*Brief 1*
In the blk-throttling thread below, list each figure Shaohua Li gives to describe his test setup.
*Brief 2*
In the blk-throttling thread below, what percentage of extra cost does Tejun Heo call already pretty high on current gen hardware?

*Supplied passage*

Re: [RFC 0/3] block: proportional based blk-throttling

From: Shaohua Li
Date: Thu Jan 21 2016 - 19:00:31 EST


Hi,
On Thu, Jan 21, 2016 at 05:41:57PM -0500, Tejun Heo wrote:
> Hello, Shaohua.
>
> On Thu, Jan 21, 2016 at 02:24:51PM -0800, Shaohua Li wrote:
> > > Have you tried with some level, say 5, of nesting? IIRC, how it
> > > implements hierarchical control is rather braindead (and yeah I'm
> > > responsible for the damage).
> >
> > Not yet. Agree nesting increases the locking time. But my test is
> > already an extreme case. I had 32 threads in 2 nodes running IO and the
> > IOPS is 1M/s. Don't think real workload will act like this. The locking
> > issue definitely should be revisited in the future though.
>
> The thing is that most of the possible contentions can be removed by
> implementing per-cpu cache which shouldn't be too difficult. 10%
> extra cost on current gen hardware is already pretty high.

I did think about this. per-cpu cache does sound straightforward, but it
could severely impact fairness. For example, we give each cpu a budget,
see 1MB. If a cgroup doesn't use the 1M budget, we don't hold the lock.
But if we have 128 CPUs, the cgroup can use 128 * 1M more budget, which
breaks fairness very much. I have no idea how this can be fixed.

*Supplied data*
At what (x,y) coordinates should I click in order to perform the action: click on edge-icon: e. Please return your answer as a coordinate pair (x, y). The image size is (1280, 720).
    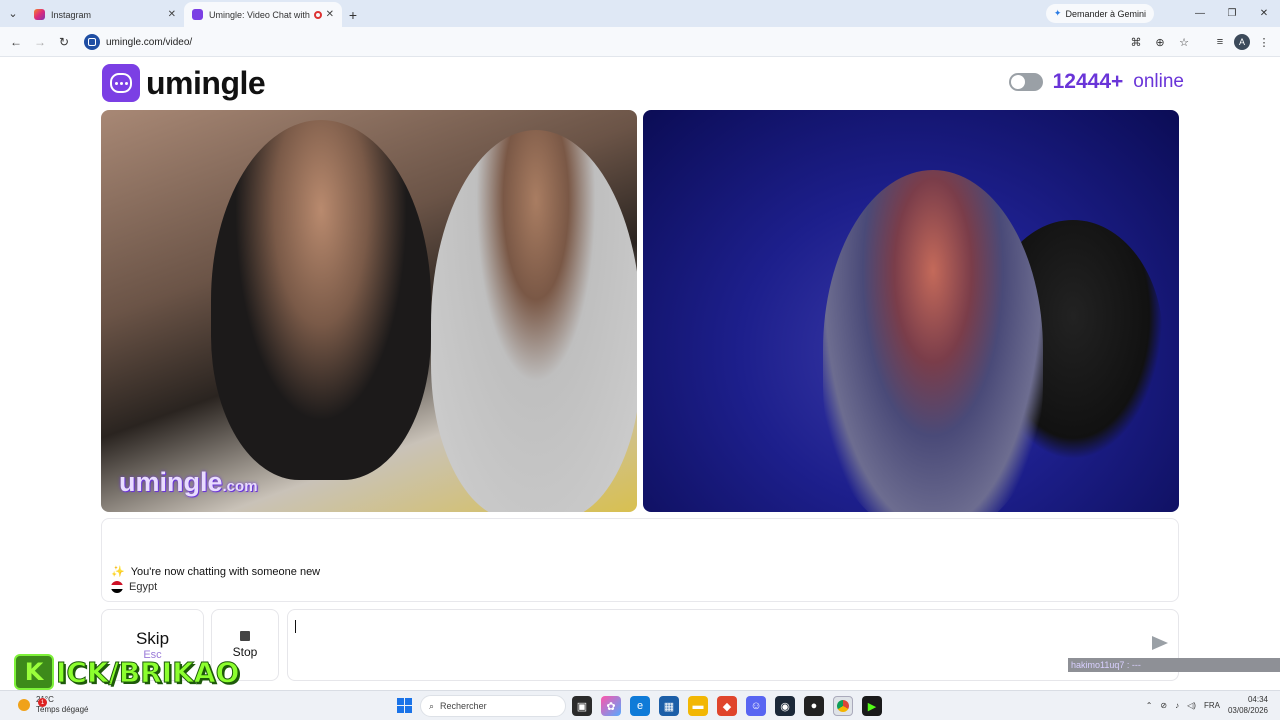
    Looking at the image, I should click on (640, 706).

*Reply 1*
- 32 threads
- 2 nodes
- IOPS of 1M/s

*Reply 2*
10%